We are using CurveFS to mount object storage as local files, and CurveFS relies on AWS SDK for C++ implementation. When we were making a change to an object storage bucket, we first disabled the bucket mounted by CurveFS, and then deleted it. After completing the bucket deletion, AWS SDK for C++ started generating a large number of CurlHttp requests. Upon reviewing the logs and code printed by the AWS SDK for C++ client, we found that after disabling the bucket, all returned httpreturncodes were 403. However, we are puzzled about the increase in the number of CurlHttp requests. As a result of this increase in CurlHttp requests, and due to our DNS configuration issue, DNS issues were also triggered. Therefore, we would like to identify the root cause of this problem. please help ～

Expected Behavior

Help explain the reason, and it's not certain if this is a bug, but it feels like it could be optimized. The highlighted area in the graph represents the situation after the bucket has been deleted.

Current Behavior

WechatIMG181 WechatIMG182

The highlighted area in the graph represents the situation after the bucket has been deleted.

Reproduction Steps

I reviewed some of the code and it seems that after the bucket is deleted, although the HTTP status code still returns 403, there are some differences in the internal returns, causing a change in the logic of the AWS client. However, I cannot confirm this.

Possible Solution

No response

Additional Information/Context

No response

AWS CPP SDK version used

not sure

Compiler and Version used

not sure

Operating System and version

suse sp15

jmklix commented 6 months ago

This looks like it might be a problem with CurveFS and trying to make sdk calls after the bucket gets deleted. Please open an issue with that product if you would like help with that. If you can reproduce this error and provide sdk logs then we could try to debug it, but currently there isn't enough information to do that. Please let me know if you have any aws-sdk-cpp specific questions that I can help you with.

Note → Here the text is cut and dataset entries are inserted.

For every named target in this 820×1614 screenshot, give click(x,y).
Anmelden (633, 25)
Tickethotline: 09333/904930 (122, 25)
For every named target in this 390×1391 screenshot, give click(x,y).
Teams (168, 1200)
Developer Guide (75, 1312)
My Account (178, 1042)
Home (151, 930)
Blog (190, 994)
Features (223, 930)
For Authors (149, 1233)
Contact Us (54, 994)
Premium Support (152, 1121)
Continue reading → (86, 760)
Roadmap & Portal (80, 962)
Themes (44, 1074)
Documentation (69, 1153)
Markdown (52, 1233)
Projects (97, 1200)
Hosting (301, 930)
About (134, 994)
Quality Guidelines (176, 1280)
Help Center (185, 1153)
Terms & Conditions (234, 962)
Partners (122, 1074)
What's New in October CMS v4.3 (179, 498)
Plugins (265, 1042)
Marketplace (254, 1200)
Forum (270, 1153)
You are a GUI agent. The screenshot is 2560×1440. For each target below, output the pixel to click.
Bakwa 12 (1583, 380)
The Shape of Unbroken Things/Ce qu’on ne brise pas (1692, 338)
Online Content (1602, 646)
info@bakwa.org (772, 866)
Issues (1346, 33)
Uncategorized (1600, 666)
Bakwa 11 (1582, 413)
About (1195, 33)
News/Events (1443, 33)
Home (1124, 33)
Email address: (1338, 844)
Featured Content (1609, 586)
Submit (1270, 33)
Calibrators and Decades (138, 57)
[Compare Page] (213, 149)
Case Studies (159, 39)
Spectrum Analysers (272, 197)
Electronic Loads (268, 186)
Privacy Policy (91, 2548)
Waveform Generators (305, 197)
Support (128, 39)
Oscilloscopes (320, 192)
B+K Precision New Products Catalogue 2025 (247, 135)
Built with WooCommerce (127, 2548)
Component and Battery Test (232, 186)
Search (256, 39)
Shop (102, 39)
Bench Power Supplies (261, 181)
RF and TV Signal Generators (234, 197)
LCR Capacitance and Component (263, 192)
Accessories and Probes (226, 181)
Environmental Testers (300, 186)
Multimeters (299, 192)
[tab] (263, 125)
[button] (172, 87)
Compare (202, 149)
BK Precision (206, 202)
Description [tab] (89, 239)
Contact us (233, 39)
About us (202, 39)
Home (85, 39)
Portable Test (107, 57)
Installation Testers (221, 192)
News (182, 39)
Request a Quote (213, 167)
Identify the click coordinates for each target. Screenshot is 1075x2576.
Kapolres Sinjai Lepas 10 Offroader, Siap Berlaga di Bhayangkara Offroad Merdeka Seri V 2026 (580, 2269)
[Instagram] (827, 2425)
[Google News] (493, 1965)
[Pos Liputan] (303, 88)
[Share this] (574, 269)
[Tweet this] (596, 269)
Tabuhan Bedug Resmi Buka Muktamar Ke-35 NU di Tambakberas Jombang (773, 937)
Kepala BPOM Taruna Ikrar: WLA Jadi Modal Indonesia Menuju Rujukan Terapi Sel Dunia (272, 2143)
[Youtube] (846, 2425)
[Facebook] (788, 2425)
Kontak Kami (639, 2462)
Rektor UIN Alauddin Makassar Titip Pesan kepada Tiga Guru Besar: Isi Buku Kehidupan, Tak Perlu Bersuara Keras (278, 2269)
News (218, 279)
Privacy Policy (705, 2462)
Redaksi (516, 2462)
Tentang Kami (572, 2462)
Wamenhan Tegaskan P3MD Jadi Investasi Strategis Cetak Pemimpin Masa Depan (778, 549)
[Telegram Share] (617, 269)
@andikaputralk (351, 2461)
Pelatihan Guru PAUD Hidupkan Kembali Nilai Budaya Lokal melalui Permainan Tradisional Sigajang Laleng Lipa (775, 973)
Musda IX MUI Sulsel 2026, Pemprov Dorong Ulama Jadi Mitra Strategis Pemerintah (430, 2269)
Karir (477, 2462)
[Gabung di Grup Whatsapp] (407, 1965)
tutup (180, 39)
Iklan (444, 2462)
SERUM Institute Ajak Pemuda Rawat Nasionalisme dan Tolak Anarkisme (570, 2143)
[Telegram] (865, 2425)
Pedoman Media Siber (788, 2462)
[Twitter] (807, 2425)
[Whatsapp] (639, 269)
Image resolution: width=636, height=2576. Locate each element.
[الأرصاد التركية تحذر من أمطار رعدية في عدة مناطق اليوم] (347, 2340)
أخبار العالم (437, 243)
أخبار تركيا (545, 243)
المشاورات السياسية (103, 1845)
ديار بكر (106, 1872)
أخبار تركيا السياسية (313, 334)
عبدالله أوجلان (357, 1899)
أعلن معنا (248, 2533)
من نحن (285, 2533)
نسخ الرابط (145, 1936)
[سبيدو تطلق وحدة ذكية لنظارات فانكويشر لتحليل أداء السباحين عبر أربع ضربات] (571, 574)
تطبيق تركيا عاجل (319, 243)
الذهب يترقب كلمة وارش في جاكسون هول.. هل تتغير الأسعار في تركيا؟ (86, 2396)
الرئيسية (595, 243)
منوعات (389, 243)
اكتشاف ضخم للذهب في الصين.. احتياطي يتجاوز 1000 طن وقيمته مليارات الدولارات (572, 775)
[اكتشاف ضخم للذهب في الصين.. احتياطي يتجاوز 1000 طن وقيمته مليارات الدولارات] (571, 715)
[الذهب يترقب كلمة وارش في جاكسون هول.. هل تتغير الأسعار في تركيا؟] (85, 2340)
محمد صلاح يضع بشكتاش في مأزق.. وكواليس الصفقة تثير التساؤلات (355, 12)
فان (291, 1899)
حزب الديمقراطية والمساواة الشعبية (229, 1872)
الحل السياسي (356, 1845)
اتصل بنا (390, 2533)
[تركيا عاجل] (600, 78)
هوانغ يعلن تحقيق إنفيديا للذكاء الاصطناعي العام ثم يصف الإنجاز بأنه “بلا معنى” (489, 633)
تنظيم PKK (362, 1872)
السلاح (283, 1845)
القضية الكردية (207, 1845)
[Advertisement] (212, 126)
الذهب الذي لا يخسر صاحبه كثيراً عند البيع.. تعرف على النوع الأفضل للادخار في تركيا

sglnd commented 6 months ago

This looks like it might be a problem with CurveFS and trying to make sdk calls after the bucket gets deleted. Please open an issue with that product if you would like help with that. If you can reproduce this error and provide sdk logs then we could try to debug it, but currently there isn't enough information to do that. Please let me know if you have any aws-sdk-cpp specific questions that I can help you with.

aws_del_bef.zip aws_del_after.zip

I provided logs both before and after the bucket was deleted. Let me describe the background again: during the process, the bucket was Forbidden, and there was no change in the access to CurveFs from the upper layer. However, it was only when the bucket was finally deleted that a large number of CurlHttp accesses occurred. This timing coincided, leading us to believe that it was the different information returned after the bucket was deleted that caused some issues with the SDK's client judgment.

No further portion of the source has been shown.